Un groupe en formation peut être assimilé à un être vivant : il naît, grandit et se développe (mais parfois, il peut aussi régresser), et il finit par mourir (souvent dans des effusions affectives et plus rarement, dans une indifférence polie).

En psychologie, on désigne sous le terme de “dynamique de groupe”, ce phénomène de vie de groupe en formation. C’était un sujet très en vogue dans les années 1970 / 1990. Mais avec l’irruption du digital, il est passé au second plan. À tort selon nous ! Et chez C-Campus, nous continuons à mettre l’accent sur cette thématique dans nos formations de formateurs.

Nous avons traité ce thème de la dynamique de groupe dans un article, déjà ancien – cliquez ici. Cette fois-ci, nous allons faire un focus sur la régulation de la dynamique de groupe, en situation de crise.

Les situations de crise en formation sont rarissimes. Et dans une vie de formateur, on les compte sur les doigts d’une ou de deux mains. Mais savoir comment les gérer, nous conduit à oser les affronter. Conséquence, on développe une posture plus sereine en animation et le comportement du groupe s’en trouve positivement influencé. Voici les 5 étapes à suivre pour réussir une séance de régulation de la dynamique de groupe ,en situation de crise.

Énoncé de la tâche => Relevez, s'il vous plaît, toutes les étapes de la vie d'un groupe en formation que l'extrait cite en le comparant à un être vivant. Les items qui suivent ne sont pas nécessaires.

Données fournies =>
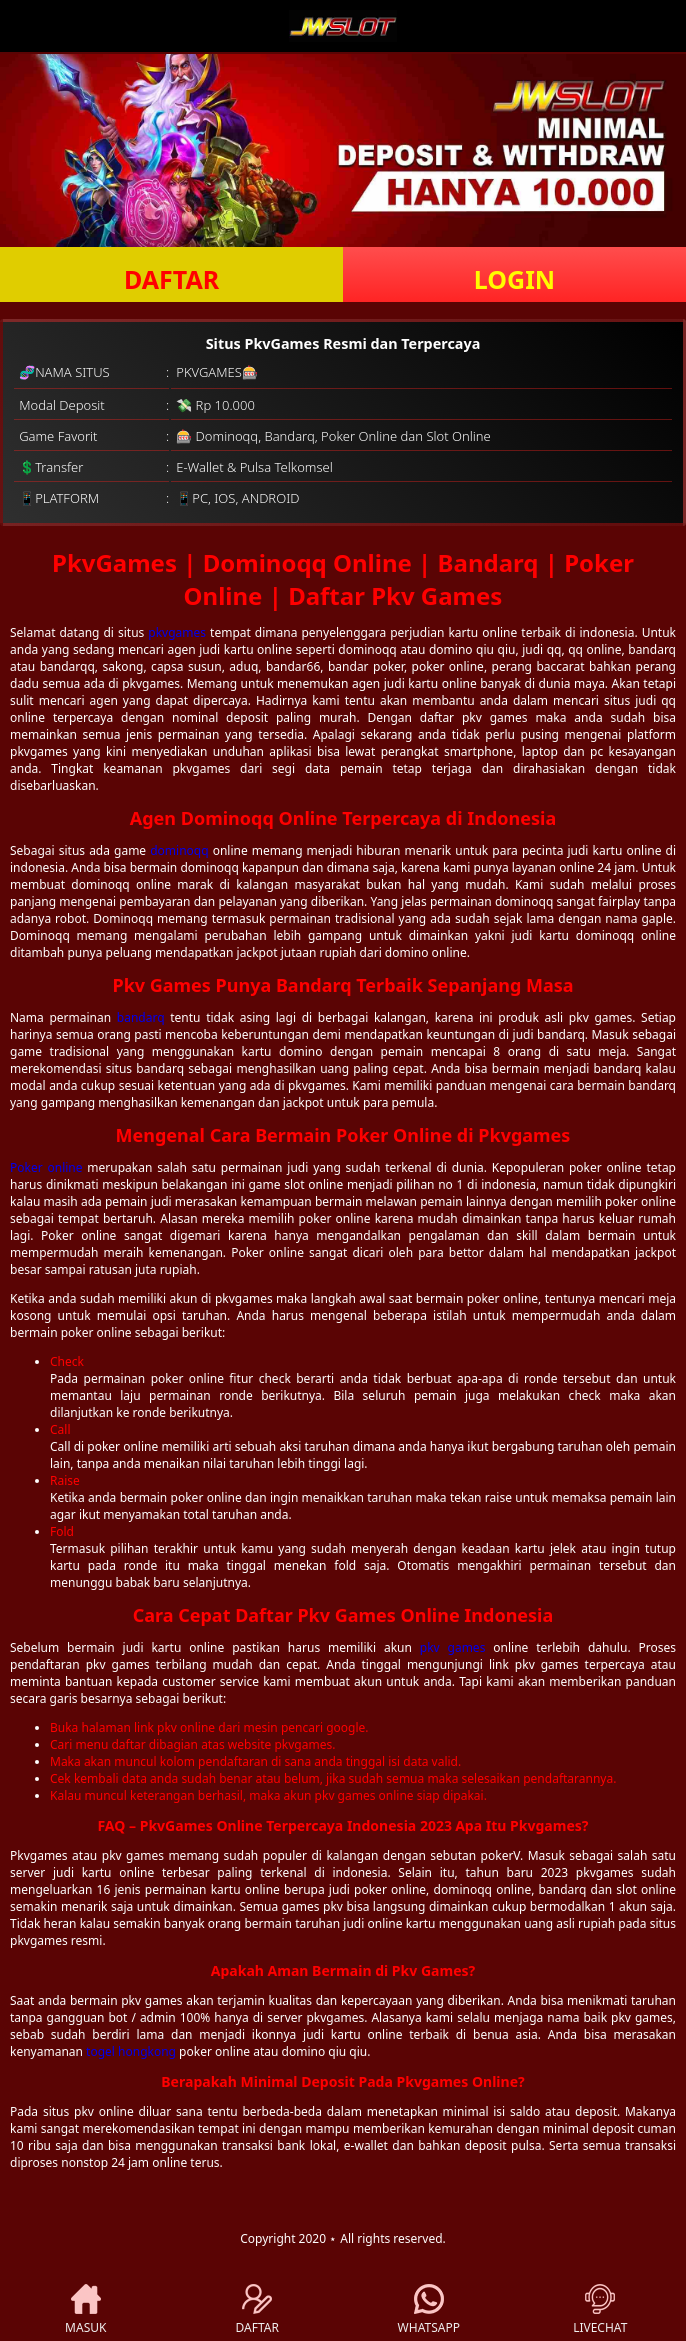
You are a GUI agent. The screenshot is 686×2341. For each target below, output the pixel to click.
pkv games (453, 1647)
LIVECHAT (600, 2310)
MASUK (85, 2310)
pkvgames (177, 632)
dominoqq (179, 850)
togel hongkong (131, 2051)
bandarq (141, 1017)
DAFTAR (171, 279)
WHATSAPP (429, 2310)
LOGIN (514, 279)
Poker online (46, 1167)
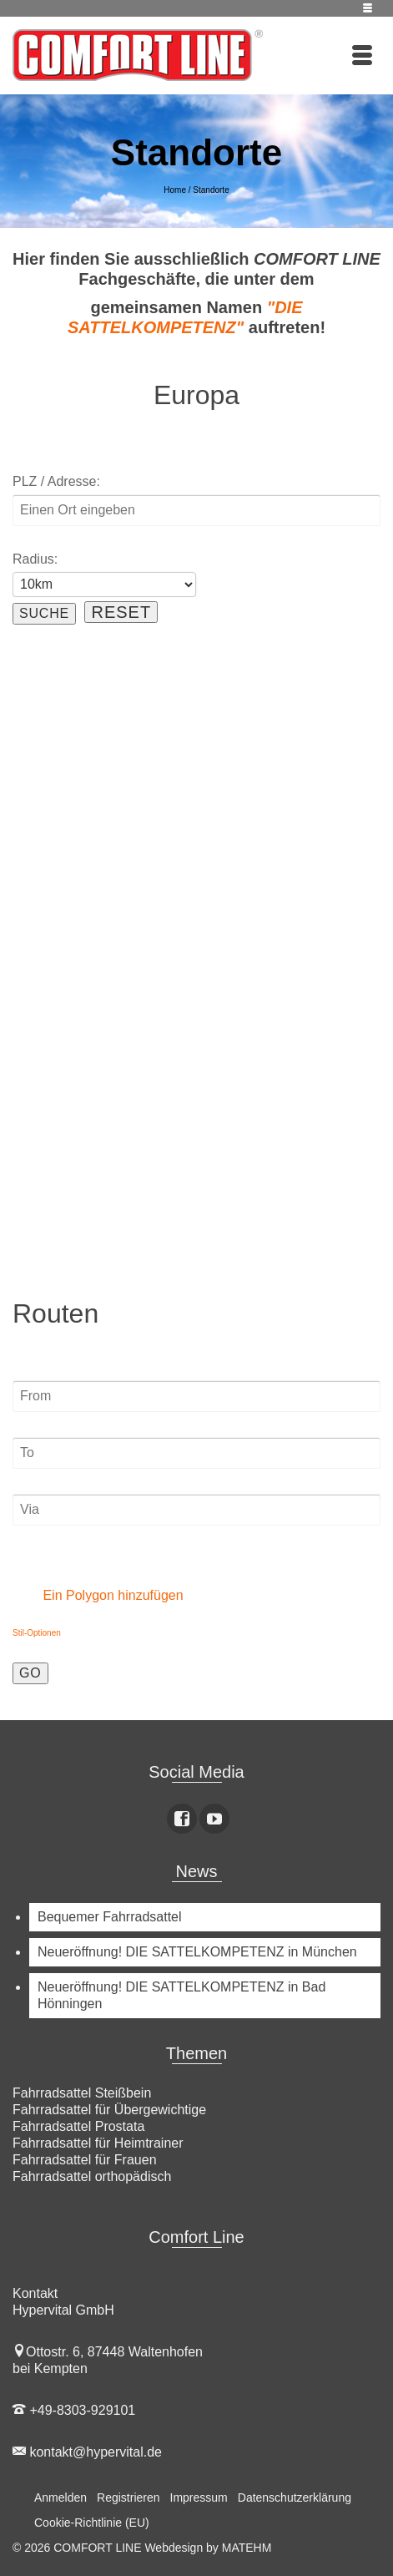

Solution proposée => Naître, grandir, se développer, régresser (parfois), mourir.